[DATA]

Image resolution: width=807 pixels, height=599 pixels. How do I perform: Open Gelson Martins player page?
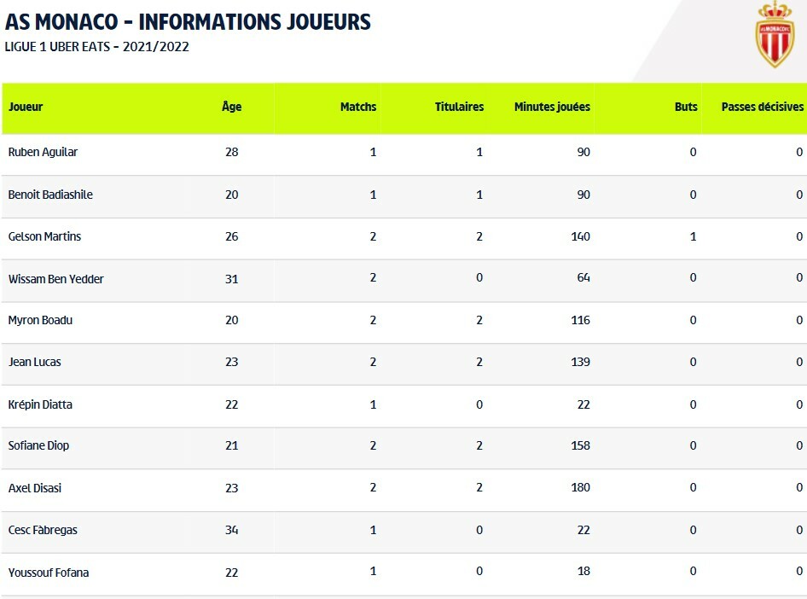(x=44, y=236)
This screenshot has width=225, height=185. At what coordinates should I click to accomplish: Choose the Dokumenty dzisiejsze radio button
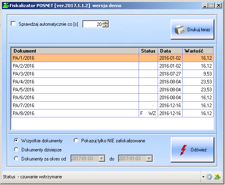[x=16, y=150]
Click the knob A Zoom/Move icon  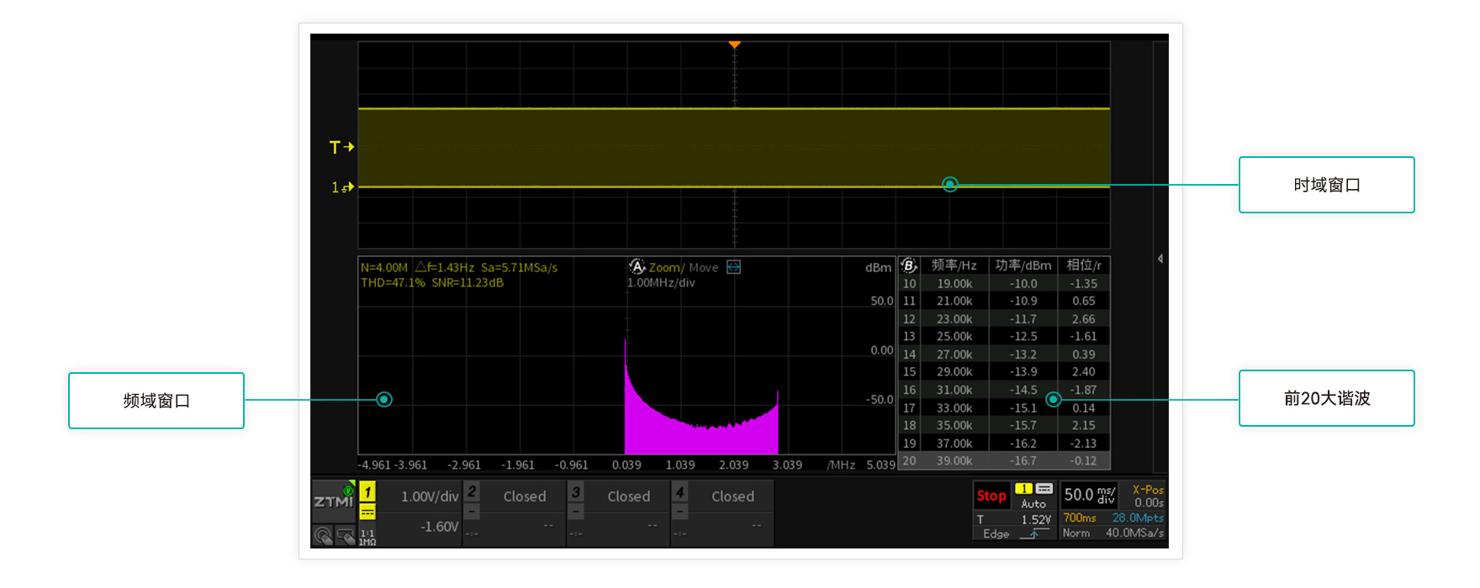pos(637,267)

[/DATA]
[DATA]

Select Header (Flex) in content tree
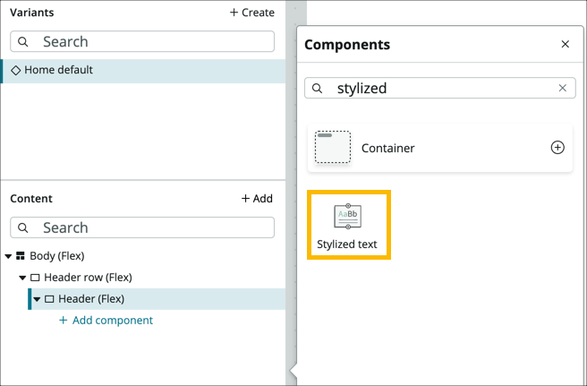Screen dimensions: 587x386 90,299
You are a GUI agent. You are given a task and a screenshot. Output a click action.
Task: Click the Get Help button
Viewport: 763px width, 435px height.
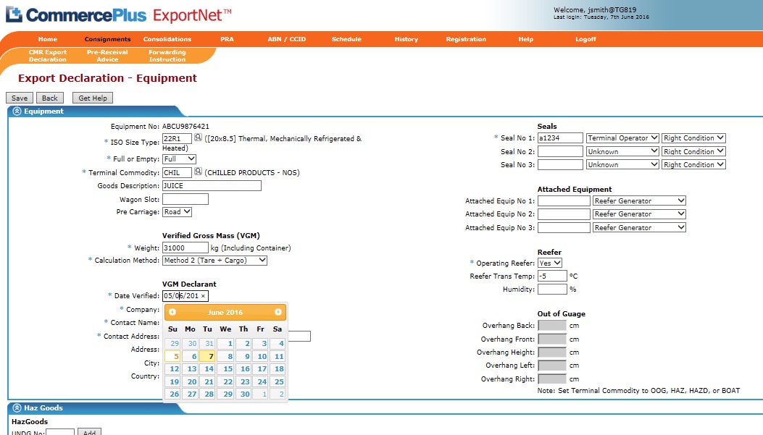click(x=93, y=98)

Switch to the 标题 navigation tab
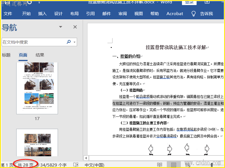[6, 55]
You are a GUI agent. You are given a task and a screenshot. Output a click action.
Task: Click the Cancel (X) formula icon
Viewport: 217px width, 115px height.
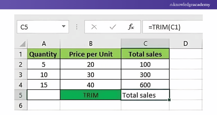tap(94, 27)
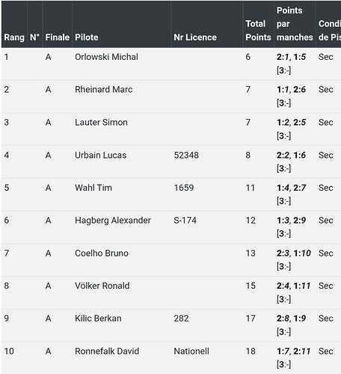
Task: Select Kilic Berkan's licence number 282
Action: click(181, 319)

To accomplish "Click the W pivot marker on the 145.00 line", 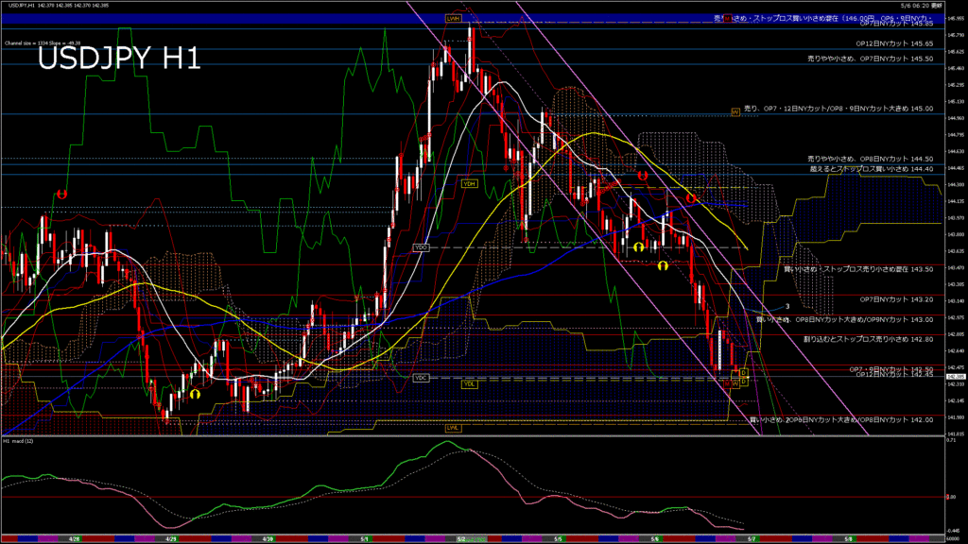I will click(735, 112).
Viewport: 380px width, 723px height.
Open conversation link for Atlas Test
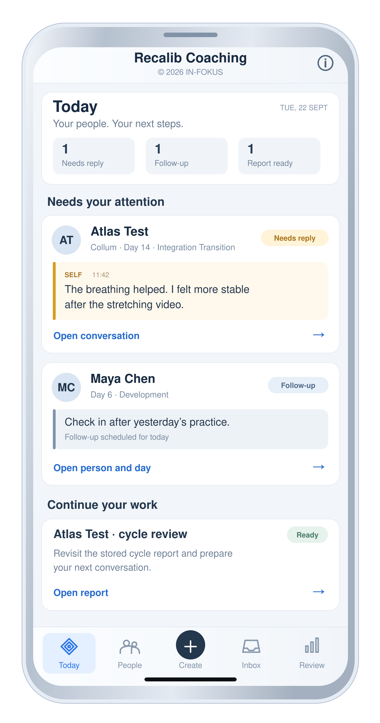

[/DATA]
[DATA]

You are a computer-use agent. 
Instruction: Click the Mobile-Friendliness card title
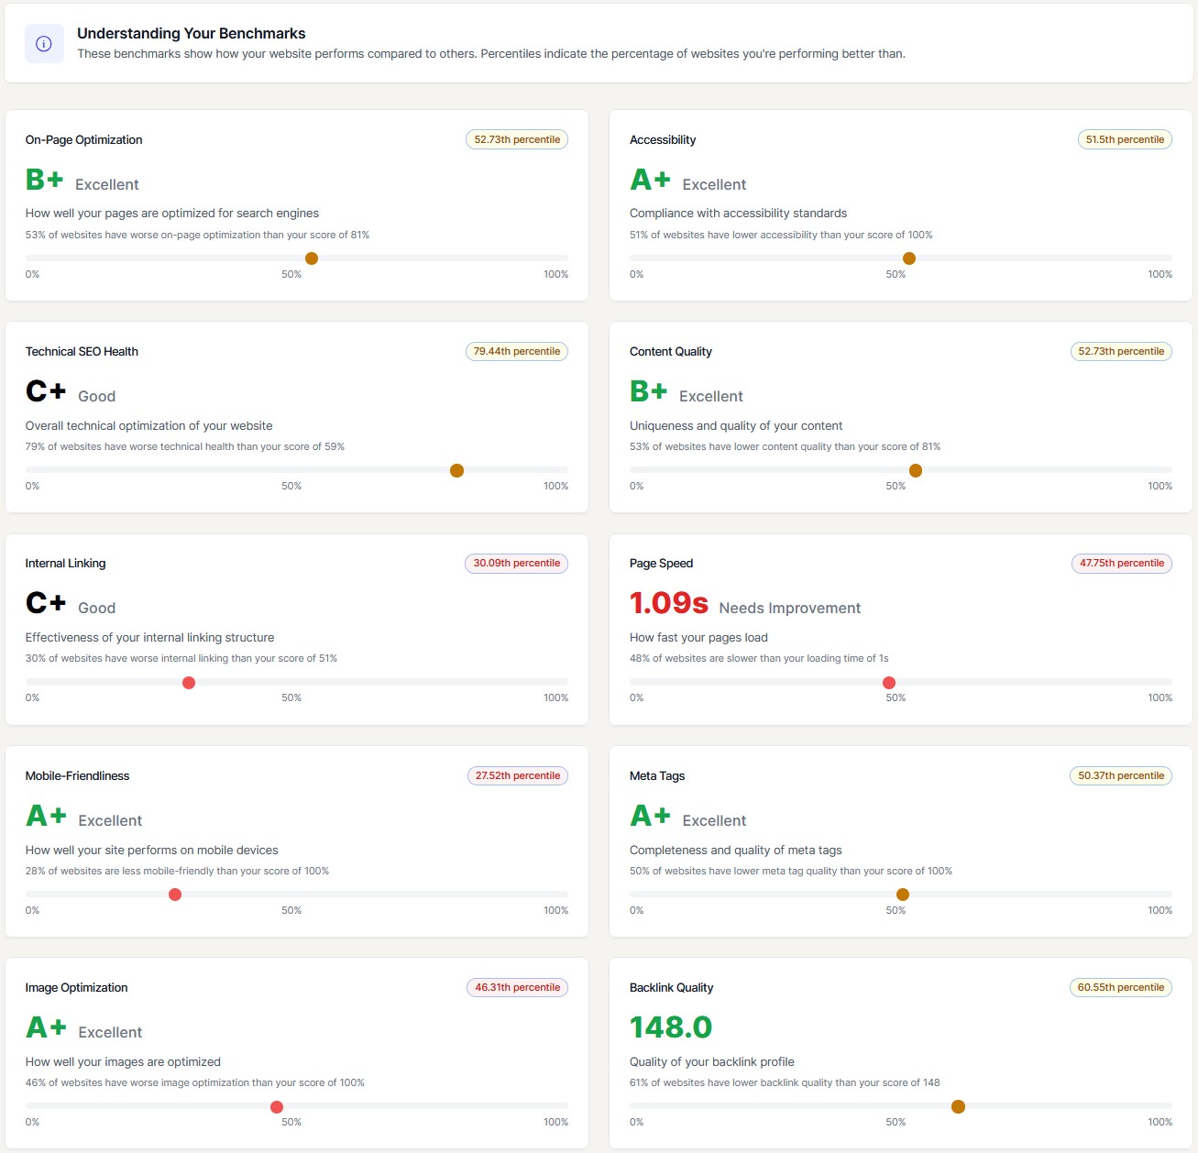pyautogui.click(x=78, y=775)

[/DATA]

EXERCISE DIRECTIONS:
For this task, write out exactly the lines of the entries above, starting at the line with "Viewport: 380px width, 723px height." and ending at the line with "Open conversation link for Atlas Test", both included, and no others.

ANSWER TO THE EXERCISE:
Viewport: 380px width, 723px height.
Open conversation link for Atlas Test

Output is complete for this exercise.